● What the exercise asks: Of all the lines below, output only those starting at the one with "1277x952 pixels." and ending at the one with "You are a computer-use agent. Screen", both ends included, exactly as written.

● ● ● ● ● ● ●

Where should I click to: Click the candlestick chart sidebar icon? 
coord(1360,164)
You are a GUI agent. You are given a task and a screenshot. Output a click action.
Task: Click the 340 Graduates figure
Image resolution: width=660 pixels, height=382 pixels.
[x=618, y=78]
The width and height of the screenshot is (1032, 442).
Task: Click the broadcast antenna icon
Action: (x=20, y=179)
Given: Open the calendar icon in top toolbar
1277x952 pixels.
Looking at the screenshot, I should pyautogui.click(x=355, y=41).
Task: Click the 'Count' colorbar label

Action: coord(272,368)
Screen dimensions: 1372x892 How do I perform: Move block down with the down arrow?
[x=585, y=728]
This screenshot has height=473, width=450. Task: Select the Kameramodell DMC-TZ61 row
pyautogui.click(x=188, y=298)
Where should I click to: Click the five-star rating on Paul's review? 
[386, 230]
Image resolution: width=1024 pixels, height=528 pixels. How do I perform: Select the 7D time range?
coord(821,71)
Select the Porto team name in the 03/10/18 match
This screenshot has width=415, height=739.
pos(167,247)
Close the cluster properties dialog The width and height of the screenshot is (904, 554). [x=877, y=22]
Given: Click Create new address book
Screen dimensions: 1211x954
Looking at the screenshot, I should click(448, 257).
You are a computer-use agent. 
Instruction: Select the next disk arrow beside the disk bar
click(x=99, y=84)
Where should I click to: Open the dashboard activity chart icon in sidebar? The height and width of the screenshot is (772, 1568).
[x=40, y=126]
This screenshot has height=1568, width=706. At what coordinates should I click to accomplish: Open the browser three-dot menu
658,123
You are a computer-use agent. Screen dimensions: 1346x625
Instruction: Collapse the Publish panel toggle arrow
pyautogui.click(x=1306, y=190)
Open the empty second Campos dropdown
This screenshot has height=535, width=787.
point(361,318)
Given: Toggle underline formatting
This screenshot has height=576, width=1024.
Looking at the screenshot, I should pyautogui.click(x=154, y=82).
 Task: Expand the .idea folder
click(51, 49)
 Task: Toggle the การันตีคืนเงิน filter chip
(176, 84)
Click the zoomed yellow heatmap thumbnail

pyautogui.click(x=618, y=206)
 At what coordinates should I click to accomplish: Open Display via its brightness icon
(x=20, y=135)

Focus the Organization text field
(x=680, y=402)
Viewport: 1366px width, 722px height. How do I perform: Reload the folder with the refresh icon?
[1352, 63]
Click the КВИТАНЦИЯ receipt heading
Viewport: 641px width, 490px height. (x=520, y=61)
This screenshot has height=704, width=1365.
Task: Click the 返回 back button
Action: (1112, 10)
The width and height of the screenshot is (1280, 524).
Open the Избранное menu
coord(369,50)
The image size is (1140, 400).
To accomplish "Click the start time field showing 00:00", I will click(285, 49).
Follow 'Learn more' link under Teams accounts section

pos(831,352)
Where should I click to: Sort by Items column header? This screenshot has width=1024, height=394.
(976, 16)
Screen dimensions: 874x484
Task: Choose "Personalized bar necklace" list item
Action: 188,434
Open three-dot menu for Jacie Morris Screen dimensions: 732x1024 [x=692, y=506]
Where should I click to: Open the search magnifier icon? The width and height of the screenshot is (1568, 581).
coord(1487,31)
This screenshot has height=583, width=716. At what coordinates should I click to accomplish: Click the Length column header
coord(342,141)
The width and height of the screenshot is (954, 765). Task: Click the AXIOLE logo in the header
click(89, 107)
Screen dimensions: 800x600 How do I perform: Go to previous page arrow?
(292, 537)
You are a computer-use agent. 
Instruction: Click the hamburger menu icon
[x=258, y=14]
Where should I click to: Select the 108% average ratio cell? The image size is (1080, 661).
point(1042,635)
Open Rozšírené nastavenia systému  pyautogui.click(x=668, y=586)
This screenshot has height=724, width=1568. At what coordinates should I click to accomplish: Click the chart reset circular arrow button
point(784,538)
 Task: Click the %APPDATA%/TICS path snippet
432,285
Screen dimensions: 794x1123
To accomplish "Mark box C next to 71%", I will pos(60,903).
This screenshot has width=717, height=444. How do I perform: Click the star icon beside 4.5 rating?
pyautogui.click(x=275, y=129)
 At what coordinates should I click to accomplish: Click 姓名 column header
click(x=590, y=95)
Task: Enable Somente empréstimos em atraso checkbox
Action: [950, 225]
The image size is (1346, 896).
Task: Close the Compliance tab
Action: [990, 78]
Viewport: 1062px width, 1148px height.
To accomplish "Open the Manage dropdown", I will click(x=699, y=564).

● ● ● ● ● ● ●

● Solution:
1277x952 pixels.
Looking at the screenshot, I should pyautogui.click(x=355, y=41).
Task: Click the 'Count' colorbar label

Action: coord(272,368)
Screen dimensions: 1372x892 How do I perform: Move block down with the down arrow?
[x=585, y=728]
This screenshot has height=473, width=450. Task: Select the Kameramodell DMC-TZ61 row
pyautogui.click(x=188, y=298)
Where should I click to: Click the five-star rating on Paul's review? 
[386, 230]
Image resolution: width=1024 pixels, height=528 pixels. How do I perform: Select the 7D time range?
coord(821,71)
Select the Porto team name in the 03/10/18 match
This screenshot has width=415, height=739.
pos(167,247)
Close the cluster properties dialog The width and height of the screenshot is (904, 554). [x=877, y=22]
Given: Click Create new address book
Screen dimensions: 1211x954
Looking at the screenshot, I should click(448, 257).
You are a computer-use agent. 
Instruction: Select the next disk arrow beside the disk bar
click(x=99, y=84)
Where should I click to: Open the dashboard activity chart icon in sidebar? The height and width of the screenshot is (772, 1568).
[x=40, y=126]
This screenshot has height=1568, width=706. At what coordinates should I click to accomplish: Open the browser three-dot menu
658,123
You are a computer-use agent. Screen dimensions: 1346x625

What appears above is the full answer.